MATERIAL TO PROCESS:

══════════

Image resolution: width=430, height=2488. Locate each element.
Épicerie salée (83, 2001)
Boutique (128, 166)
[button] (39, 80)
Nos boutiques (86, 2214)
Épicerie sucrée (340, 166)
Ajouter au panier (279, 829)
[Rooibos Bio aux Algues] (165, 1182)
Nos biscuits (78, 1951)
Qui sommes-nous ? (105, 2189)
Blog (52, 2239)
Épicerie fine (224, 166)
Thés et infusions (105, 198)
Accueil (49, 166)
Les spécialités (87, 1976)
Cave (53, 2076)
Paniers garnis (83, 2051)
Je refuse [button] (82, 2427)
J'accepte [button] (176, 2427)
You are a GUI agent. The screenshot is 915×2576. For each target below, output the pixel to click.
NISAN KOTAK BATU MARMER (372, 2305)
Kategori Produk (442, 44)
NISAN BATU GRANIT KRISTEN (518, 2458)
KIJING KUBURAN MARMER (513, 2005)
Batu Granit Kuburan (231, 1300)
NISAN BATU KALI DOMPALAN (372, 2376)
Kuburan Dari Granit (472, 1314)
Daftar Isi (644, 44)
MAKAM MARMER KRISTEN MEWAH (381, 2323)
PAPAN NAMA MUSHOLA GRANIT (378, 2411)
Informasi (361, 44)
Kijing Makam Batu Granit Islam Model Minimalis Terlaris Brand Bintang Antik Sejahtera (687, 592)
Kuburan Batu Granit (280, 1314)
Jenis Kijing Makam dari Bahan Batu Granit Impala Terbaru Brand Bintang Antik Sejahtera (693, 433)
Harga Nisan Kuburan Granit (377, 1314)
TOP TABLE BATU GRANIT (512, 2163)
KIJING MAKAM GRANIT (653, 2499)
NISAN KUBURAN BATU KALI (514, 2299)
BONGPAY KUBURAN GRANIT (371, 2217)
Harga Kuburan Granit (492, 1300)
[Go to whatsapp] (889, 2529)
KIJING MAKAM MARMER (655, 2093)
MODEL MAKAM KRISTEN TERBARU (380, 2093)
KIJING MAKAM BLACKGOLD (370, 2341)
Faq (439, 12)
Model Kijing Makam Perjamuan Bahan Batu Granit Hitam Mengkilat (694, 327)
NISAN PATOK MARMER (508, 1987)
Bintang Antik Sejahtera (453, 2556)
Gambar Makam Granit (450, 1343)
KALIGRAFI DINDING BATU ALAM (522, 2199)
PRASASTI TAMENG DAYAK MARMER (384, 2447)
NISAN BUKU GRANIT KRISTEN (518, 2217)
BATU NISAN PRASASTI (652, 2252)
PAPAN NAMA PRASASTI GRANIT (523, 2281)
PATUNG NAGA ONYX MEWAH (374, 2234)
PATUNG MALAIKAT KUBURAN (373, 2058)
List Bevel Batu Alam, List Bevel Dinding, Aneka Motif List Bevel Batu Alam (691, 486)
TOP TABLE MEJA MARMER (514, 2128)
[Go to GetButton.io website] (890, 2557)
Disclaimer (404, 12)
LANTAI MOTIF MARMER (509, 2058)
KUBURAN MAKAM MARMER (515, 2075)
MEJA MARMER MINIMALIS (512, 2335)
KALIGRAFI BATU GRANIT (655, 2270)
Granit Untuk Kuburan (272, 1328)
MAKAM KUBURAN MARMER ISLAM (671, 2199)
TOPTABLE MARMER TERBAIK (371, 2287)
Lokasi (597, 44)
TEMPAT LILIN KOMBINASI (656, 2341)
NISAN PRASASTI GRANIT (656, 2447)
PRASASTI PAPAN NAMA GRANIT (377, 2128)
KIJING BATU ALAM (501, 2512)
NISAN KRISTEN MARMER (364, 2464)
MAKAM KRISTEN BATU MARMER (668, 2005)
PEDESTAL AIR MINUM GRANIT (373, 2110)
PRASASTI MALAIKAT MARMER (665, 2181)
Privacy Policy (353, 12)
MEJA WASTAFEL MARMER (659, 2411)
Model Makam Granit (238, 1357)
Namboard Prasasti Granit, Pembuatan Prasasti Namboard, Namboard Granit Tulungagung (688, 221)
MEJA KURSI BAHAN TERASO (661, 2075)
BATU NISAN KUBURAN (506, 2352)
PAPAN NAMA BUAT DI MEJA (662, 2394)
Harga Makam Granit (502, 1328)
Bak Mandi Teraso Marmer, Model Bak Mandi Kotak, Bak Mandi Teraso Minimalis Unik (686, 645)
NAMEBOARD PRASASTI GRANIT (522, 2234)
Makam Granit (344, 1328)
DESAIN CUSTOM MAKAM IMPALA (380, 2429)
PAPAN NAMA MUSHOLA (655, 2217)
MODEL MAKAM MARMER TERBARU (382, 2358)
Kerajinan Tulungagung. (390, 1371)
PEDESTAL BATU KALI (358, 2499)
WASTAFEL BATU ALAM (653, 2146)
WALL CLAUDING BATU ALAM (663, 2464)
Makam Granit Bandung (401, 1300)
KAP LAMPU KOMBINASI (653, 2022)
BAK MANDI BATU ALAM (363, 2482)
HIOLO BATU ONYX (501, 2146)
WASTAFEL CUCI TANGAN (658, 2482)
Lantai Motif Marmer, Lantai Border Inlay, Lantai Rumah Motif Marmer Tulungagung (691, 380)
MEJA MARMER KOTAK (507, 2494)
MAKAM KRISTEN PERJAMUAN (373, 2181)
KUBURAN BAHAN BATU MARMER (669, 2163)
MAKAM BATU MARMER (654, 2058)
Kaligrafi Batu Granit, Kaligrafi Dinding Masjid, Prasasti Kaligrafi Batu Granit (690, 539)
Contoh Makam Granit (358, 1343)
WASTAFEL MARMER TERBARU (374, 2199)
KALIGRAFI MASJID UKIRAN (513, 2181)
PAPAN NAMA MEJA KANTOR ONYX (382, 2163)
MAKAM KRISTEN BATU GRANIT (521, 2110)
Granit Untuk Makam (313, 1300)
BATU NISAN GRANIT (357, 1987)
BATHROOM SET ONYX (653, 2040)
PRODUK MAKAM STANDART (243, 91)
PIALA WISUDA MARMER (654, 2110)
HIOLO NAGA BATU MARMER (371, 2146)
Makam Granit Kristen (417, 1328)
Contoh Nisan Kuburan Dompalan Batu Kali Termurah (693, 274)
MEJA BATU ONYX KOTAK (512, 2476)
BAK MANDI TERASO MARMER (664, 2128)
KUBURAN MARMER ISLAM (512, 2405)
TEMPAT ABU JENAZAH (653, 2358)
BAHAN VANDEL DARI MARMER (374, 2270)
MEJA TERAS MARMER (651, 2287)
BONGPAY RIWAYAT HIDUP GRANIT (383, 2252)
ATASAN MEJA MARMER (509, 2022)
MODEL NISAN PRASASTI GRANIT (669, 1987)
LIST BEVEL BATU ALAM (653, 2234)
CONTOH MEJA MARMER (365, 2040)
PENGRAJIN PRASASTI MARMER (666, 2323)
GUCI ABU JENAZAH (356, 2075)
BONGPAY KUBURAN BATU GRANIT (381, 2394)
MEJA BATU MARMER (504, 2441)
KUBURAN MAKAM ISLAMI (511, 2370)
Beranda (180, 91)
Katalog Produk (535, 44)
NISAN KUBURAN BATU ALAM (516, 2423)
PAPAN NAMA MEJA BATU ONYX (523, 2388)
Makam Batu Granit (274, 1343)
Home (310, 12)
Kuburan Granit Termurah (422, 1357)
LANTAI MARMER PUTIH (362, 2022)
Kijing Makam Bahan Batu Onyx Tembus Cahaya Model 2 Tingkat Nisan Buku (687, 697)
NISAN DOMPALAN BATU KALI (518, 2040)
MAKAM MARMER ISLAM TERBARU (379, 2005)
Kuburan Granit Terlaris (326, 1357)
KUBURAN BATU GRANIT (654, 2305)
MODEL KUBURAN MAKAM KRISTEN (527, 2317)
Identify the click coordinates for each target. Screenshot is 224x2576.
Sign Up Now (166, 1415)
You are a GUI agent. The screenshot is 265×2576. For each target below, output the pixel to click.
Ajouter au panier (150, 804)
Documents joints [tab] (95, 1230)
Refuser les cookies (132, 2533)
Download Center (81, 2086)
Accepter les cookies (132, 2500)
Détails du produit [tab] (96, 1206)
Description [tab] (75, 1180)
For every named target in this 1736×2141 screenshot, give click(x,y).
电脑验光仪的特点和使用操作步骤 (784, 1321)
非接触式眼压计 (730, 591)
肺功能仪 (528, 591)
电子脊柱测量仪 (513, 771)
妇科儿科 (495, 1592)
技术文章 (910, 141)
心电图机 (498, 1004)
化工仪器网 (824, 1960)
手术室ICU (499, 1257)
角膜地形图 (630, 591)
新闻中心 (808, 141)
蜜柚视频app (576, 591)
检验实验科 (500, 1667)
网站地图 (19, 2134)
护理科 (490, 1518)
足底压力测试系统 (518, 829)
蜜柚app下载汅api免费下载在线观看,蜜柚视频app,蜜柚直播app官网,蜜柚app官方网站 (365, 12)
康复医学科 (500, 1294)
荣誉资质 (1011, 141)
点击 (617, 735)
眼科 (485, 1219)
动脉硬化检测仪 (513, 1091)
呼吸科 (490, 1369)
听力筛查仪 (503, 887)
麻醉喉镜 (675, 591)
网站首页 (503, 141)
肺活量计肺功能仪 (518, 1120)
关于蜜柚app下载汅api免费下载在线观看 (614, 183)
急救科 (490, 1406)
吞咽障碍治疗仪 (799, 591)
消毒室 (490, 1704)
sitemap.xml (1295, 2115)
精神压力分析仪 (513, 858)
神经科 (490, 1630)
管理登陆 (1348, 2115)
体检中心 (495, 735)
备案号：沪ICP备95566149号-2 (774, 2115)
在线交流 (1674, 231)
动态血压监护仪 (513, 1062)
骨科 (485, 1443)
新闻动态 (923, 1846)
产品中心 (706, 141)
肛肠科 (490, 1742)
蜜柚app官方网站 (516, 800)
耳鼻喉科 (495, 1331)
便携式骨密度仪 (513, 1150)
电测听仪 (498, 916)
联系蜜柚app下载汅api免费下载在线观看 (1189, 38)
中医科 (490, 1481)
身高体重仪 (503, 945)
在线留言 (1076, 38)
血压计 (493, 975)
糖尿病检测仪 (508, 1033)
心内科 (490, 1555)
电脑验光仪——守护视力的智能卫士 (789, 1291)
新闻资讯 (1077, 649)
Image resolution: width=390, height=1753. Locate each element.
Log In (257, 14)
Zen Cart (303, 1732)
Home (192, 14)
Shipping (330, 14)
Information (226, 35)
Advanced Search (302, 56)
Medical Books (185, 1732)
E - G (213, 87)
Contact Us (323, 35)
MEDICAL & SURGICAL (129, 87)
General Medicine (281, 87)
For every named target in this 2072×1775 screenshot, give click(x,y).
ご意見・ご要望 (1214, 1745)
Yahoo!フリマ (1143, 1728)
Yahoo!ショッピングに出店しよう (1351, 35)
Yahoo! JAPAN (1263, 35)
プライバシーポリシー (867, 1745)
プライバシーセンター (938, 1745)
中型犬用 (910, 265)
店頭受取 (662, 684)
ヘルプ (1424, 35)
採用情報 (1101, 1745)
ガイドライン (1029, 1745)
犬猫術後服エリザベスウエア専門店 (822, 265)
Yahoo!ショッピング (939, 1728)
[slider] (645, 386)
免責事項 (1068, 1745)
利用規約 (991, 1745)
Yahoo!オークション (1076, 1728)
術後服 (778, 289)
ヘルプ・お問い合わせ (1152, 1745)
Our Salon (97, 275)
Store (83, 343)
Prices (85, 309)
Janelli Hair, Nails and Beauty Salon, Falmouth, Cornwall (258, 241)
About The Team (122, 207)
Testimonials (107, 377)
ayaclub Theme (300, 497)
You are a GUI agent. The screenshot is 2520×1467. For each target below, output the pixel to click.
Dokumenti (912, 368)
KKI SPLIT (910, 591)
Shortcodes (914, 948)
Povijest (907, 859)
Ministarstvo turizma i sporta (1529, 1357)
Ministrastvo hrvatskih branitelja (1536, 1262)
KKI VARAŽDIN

══════════

Beginning with the first line of the records above, reproduce each line exactly, ending at the line that contains "TOP TABLE MEJA MARMER (514, 2128)", and leave out everything else.

EXERCISE SOLUTION:
Image resolution: width=430, height=2488. Locate each element.
Épicerie salée (83, 2001)
Boutique (128, 166)
[button] (39, 80)
Nos boutiques (86, 2214)
Épicerie sucrée (340, 166)
Ajouter au panier (279, 829)
[Rooibos Bio aux Algues] (165, 1182)
Nos biscuits (78, 1951)
Qui sommes-nous ? (105, 2189)
Blog (52, 2239)
Épicerie fine (224, 166)
Thés et infusions (105, 198)
Accueil (49, 166)
Les spécialités (87, 1976)
Cave (53, 2076)
Paniers garnis (83, 2051)
Je refuse [button] (82, 2427)
J'accepte [button] (176, 2427)
You are a GUI agent. The screenshot is 915×2576. For each target below, output the pixel to click.
NISAN KOTAK BATU MARMER (372, 2305)
Kategori Produk (442, 44)
NISAN BATU GRANIT KRISTEN (518, 2458)
KIJING KUBURAN MARMER (513, 2005)
Batu Granit Kuburan (231, 1300)
NISAN BATU KALI DOMPALAN (372, 2376)
Kuburan Dari Granit (472, 1314)
Daftar Isi (644, 44)
MAKAM MARMER KRISTEN MEWAH (381, 2323)
PAPAN NAMA MUSHOLA GRANIT (378, 2411)
Informasi (361, 44)
Kijing Makam Batu Granit Islam Model Minimalis Terlaris Brand Bintang Antik Sejahtera (687, 592)
Kuburan Batu Granit (280, 1314)
Jenis Kijing Makam dari Bahan Batu Granit Impala Terbaru Brand Bintang Antik Sejahtera (693, 433)
Harga Nisan Kuburan Granit (377, 1314)
TOP TABLE BATU GRANIT (512, 2163)
KIJING MAKAM GRANIT (653, 2499)
NISAN KUBURAN BATU KALI (514, 2299)
BONGPAY KUBURAN GRANIT (371, 2217)
Harga Kuburan Granit (492, 1300)
[Go to whatsapp] (889, 2529)
KIJING MAKAM MARMER (655, 2093)
MODEL MAKAM KRISTEN TERBARU (380, 2093)
KIJING MAKAM BLACKGOLD (370, 2341)
Faq (439, 12)
Model Kijing Makam Perjamuan Bahan Batu Granit Hitam Mengkilat (694, 327)
NISAN PATOK MARMER (508, 1987)
Bintang Antik Sejahtera (453, 2556)
Gambar Makam Granit (450, 1343)
KALIGRAFI DINDING BATU ALAM (522, 2199)
PRASASTI TAMENG DAYAK MARMER (384, 2447)
NISAN BUKU GRANIT KRISTEN (518, 2217)
BATU NISAN PRASASTI (652, 2252)
PAPAN NAMA PRASASTI GRANIT (523, 2281)
PATUNG NAGA ONYX MEWAH (374, 2234)
PATUNG MALAIKAT KUBURAN (373, 2058)
List Bevel Batu Alam, List Bevel Dinding, Aneka Motif List Bevel Batu Alam (691, 486)
TOP TABLE MEJA MARMER (514, 2128)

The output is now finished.